4/2/23
Newsletter #294
The Crack of Dawn
Xena: Warrior Princess ran from 1995 to 2001. At first they hired mostly American directors, mainly because there weren’t very many New Zealand (Kiwi) directors. I had started as a 2nd unit director (on Hercules), and was then moved up to main unit director. They kept that system in place, and as New Zealanders proved their abilities on 2nd unit, they too were moved up to main unit. This wasn’t done to help the Kiwis, although it did, it was because the Kiwi directors were four times cheaper than American DGA directors. By the third season Xena was being directed mostly by Kiwi directors. Yet I remained. By the sixth season I was the only American still working.
I earned my longevity in two ways: I made the funniest episodes, and I could take problem scripts and fashion them into functional episodes. Most episodes of Xena were “serious,” and I didn’t do many of those. I have known the executive producer, Rob Tapert, since college, and he knows me well enough to understand that I had difficulty taking Xena seriously. All of the Kiwi directors took it seriously, but none of them could get a laugh to save their lives. So, every fourth or fifth episode it was a comedy, and that’s where I came in. Since the comedy scripts were the hardest to write – coming up with jokes is much harder than coming up with action scenes – Rob gave me an extremely unusual freedom on a TV show. He said, “You know my sense of humor. If you come up with a gag and you think I’ll think it’s funny, put it in, and if I don’t like it, I’ll cut it out.” So I just put in gags, silly lines, and songs, and they never cut anything out.

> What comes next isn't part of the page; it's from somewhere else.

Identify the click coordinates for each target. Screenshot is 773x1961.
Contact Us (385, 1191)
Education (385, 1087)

For instance, the comedy sidekick on the show was Joxer (Ted Raimi). I decided that Joxer ought to have a theme song. My inspirations were the old Hercules cartoon – “Hercules, master of song and story/Hercules, master of fame and glory/With the strength of ten/Ordinary men/He’s the mighty Hercules” – and Woody Allen’s Bananas (1971), where the rebels’ theme song is, “Rebels are we/Born to be free/Just like the fish in the sea.” I pitched it to Ted. He said, “Uh-huh?” So I said, “It goes something like this: Joxer the Mighty/Roams through the countryside/Never needs a place to hide/Cause he’s he’s Joxer/Joxer the Mighty.” That’s what I had, but I needed more, so I said, “Ted, come up with some more verses.”
The scene arrived where Joxer is tied to a post and Gabrielle is escaping, and I said, “Ted, sing the Joxer song. Whatever you’ve got, give it to me.” Ted being Ted had written six more verses. He sang them with bravado, and I shot them all. And it was so silly that we used it all over a montage. Then the composer, Joe LoDuca, got inspired and at the end of the episode he added a big, rousing male chorus, and four more verses, and it’s pretty funny.

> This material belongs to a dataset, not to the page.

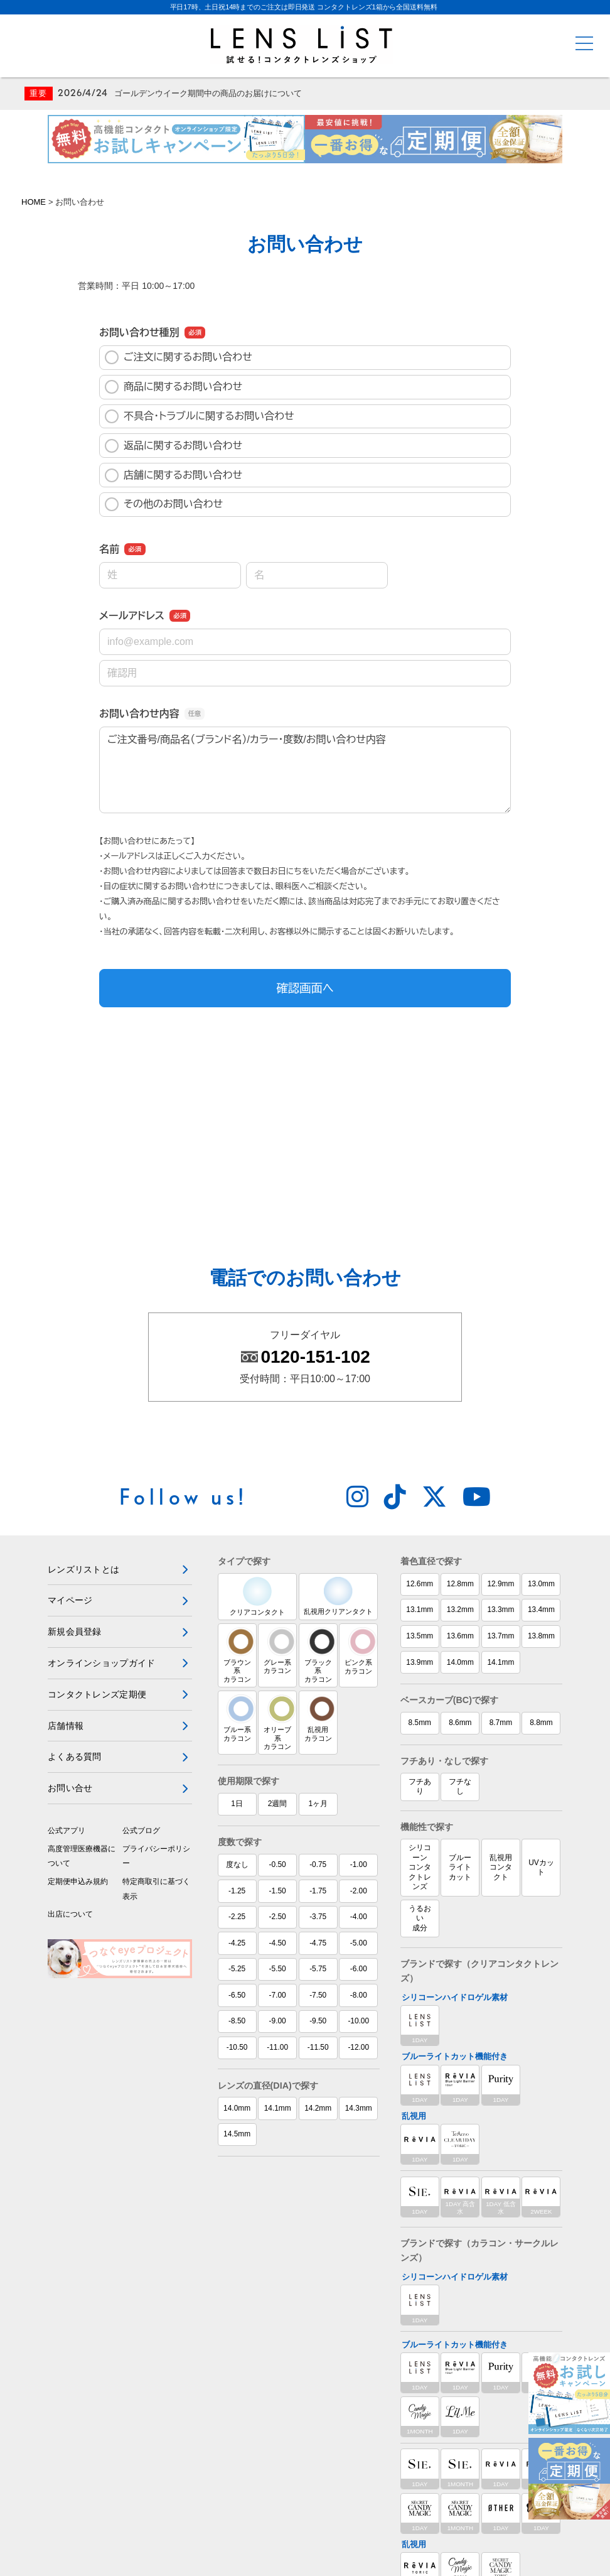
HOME (33, 203)
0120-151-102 (315, 1150)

Every season a Xena soundtrack record came out. That season the record included the Joxer the Mighty Theme. The writing credit goes to Joseph LoDuca and Theodore Raimi. At some point over the years I asked Ted, “Why didn’t I get credit on that song? I thought it up.” Ted looked straight at me, dead serious, and said, “No, I wrote that song.” I said, “Ted, remember when I pitched it to you with Woody Allen’s “Rebels are we/Born to be free/Just like the fish in the sea”? And I watched as that knucklehead remembered and said in amazement, “Oh, that’s right, you did come up with it. I remember now.” Joe of course had accepted Ted’s version when he submitted the credits. The bottom line is that I don’t give a shit. It was a good gag that worked out really well for that episode.

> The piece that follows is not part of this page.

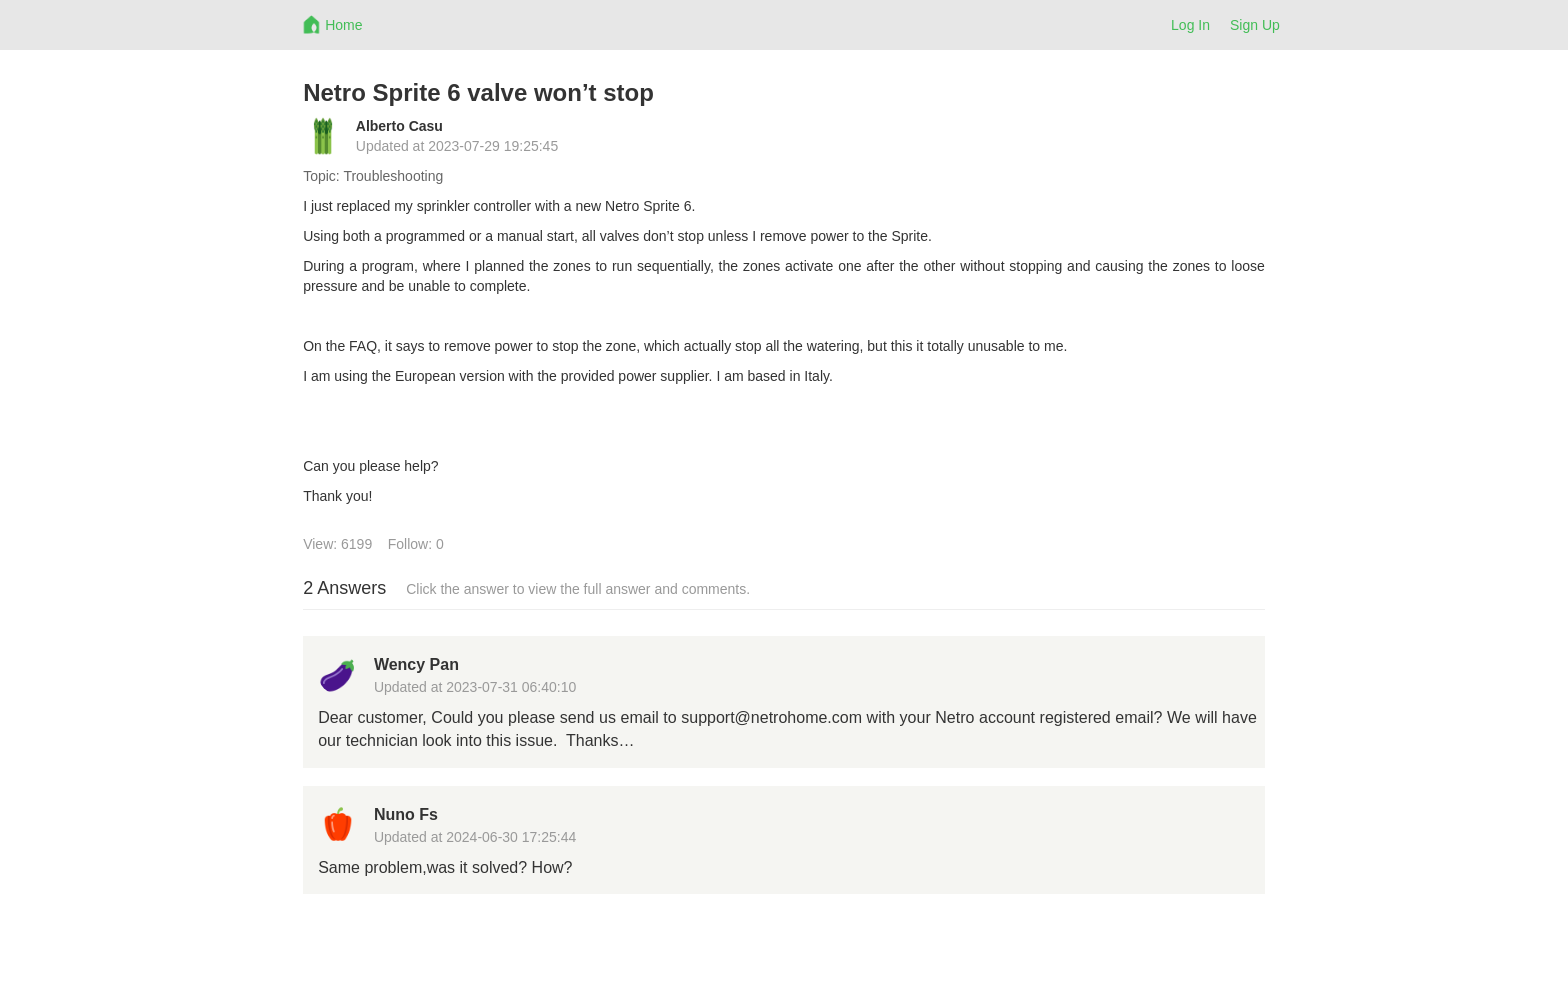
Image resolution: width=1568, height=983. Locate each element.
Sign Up (1255, 25)
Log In (1190, 25)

But fate works in its own wonderfully mysterious, ironic way. The song became connected to the character and was reprised a couple more times during the run of the show, including the second-to-last episode of the series that I directed in 2001. Over the course of the next 20 years Ted attended many conventions all over the world, and upon seeing him some Xena geek will inevitably sing the Joxer the Mighty Theme, and ask Ted to join in, which he will not do. He hates the song, and after a million times won’t sing it anymore. Ha ha.
Six seasons with each season consisting of 24 one-hour episodes is a lot. 144 episodes (something like that). By the end, when the show was recycling plots from the first two seasons, and in our case, crew members were defecting to Lord of the Rings. Lord of the Rings got the greenlight just as Hercules got cancelled. The Hercules crew became the Lord of the Rings crew. Perhaps that’s why Lord of the Rings looks like Hercules to me.
And it’s happened. I just pulled the shade and it’s the crack of dawn.
Tomorrow I will report from Barcelona, Spain.